As of March 2026, CAMS operates six back-office locations across Chennai, Coimbatore, and Hyderabad, supported by three data centers configured for near-disaster recovery (in Chennai) and far-disaster recovery (in Mumbai). The company's service delivery network includes over 285 customer service centers across India, with a total workforce exceeding 8,300 personnel (including outsourced staff).

==Subsidiaries ==
CAMS Repository Services Ltd (CAMSRep) is licensed by IRDA to provide insurance repository services.

CAMS Financial Information Services Pvt Ltd (CAMSfinserv). CAMSfinserv conducts account aggregation services in India.

CAMS Investor Services Pvt Ltd ("CAMS KRA") is a SEBI registered KYC Registration Agency (KRA) providing KYC registration services and maintains KYC investor records, on behalf of registered capital market intermediaries, eliminating the need to repeat KYC.

Sterling Software Pvt Ltd is a subsidiary software provider of CAMS for Mutual Fund industries. Sterling serves the requirements of Mutual Funds, Asset Management Companies, Fund Distributors and intermediaries. Its products rely on Oracle Databases with Microsoft .NET Platform and Internet front ends.

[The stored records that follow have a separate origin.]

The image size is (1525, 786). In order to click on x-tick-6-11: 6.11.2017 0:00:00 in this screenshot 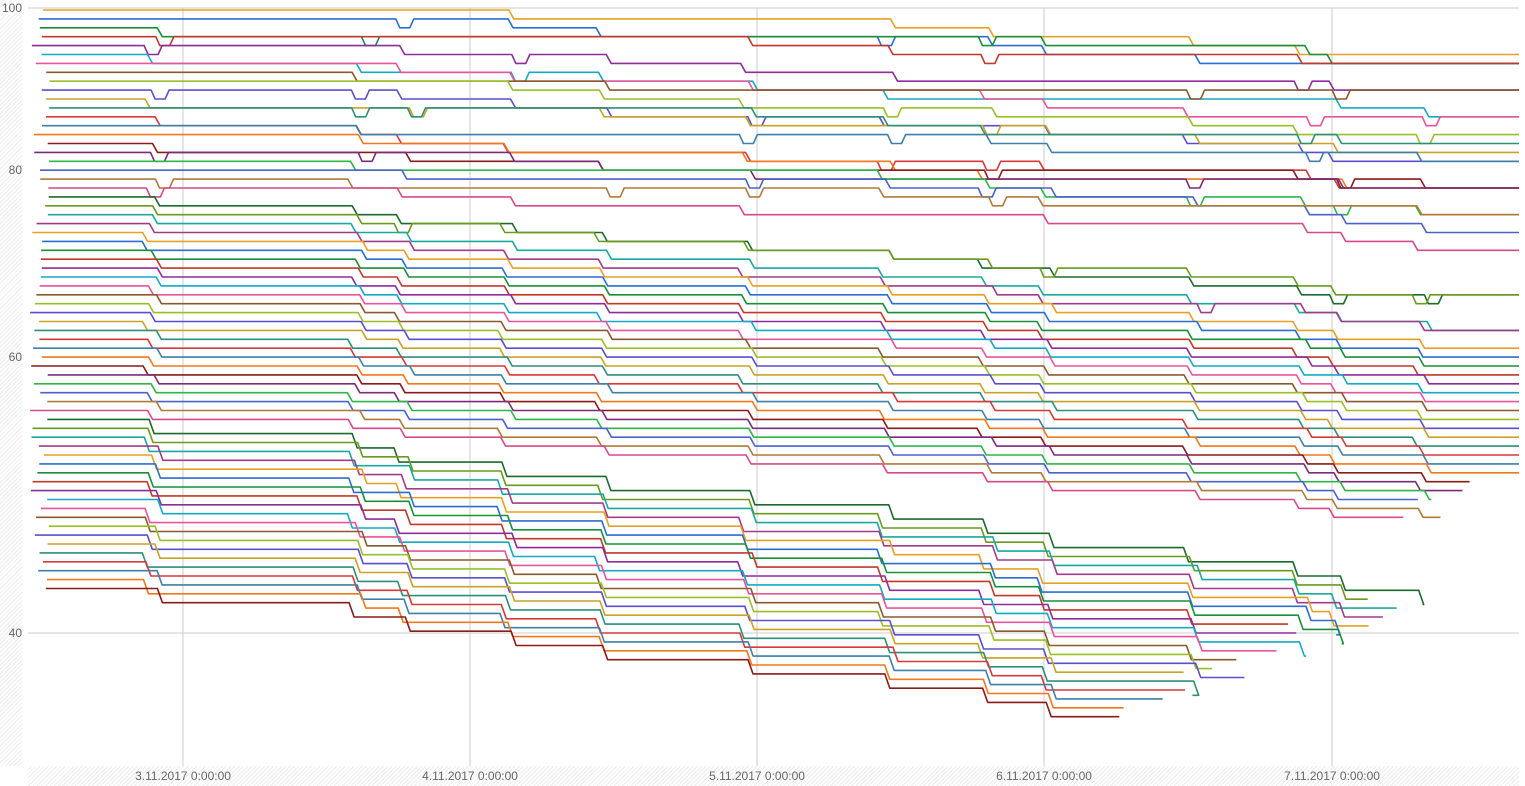, I will do `click(1044, 776)`. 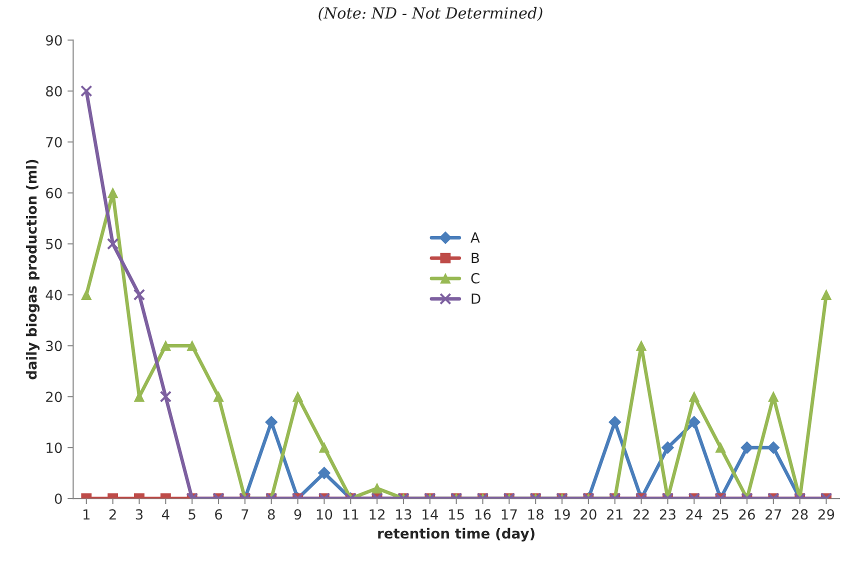 What do you see at coordinates (58, 498) in the screenshot?
I see `y-tick-label: 0` at bounding box center [58, 498].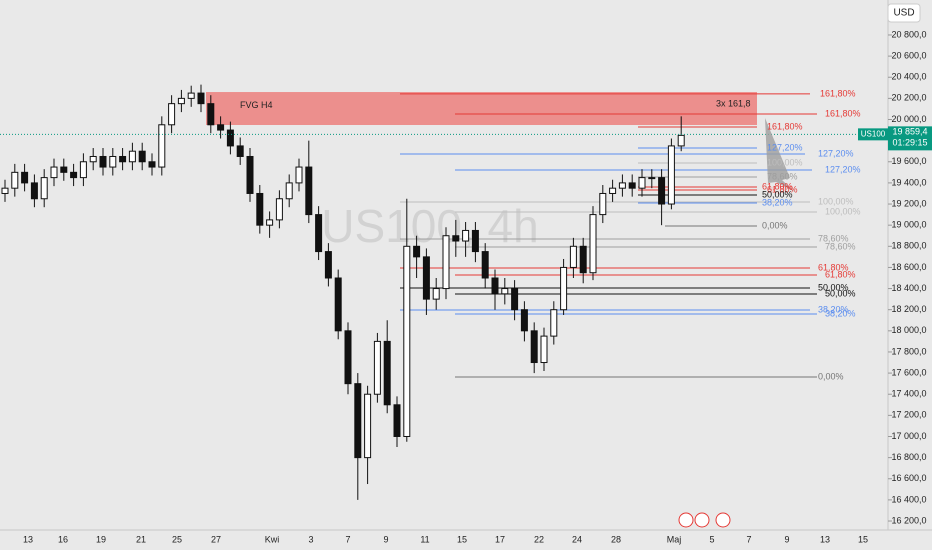 Image resolution: width=932 pixels, height=550 pixels. I want to click on y-tick-label: 18 800,0, so click(908, 246). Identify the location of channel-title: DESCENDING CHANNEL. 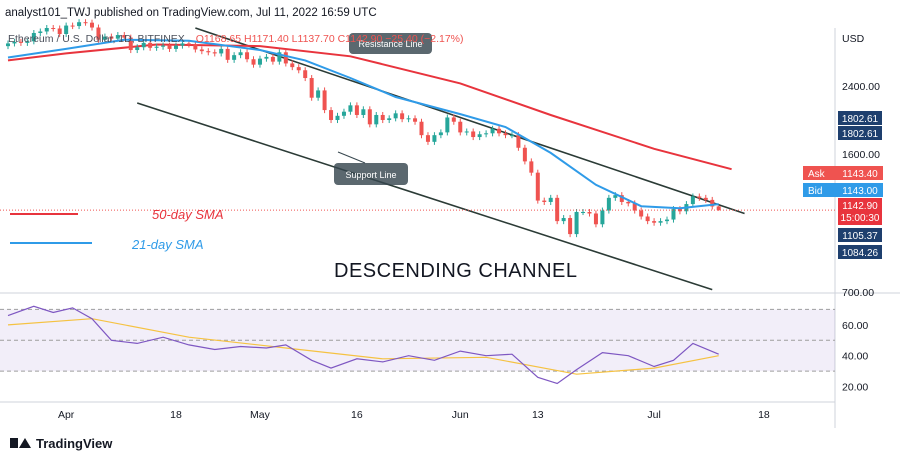
(456, 271).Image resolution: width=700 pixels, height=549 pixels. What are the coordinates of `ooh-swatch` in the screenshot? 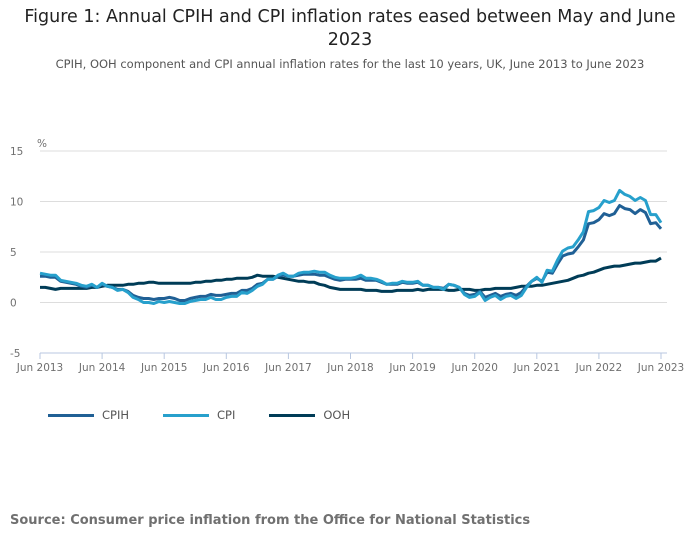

==Memberships, associations, accreditations==
CAMS is the founding member of the Registrars Association of India (RAIN) which was founded in 1991. RAIN is a representative body of Registrars and Share Transfer Agents in India.

CAMS is a member of The National Association of Software and Services Companies (USA). CAMS is an ISO 9001 – 2008, ISO 27001 compliant organization complies with SOC 1 & 2 (UTC) standards Service Organization Controls.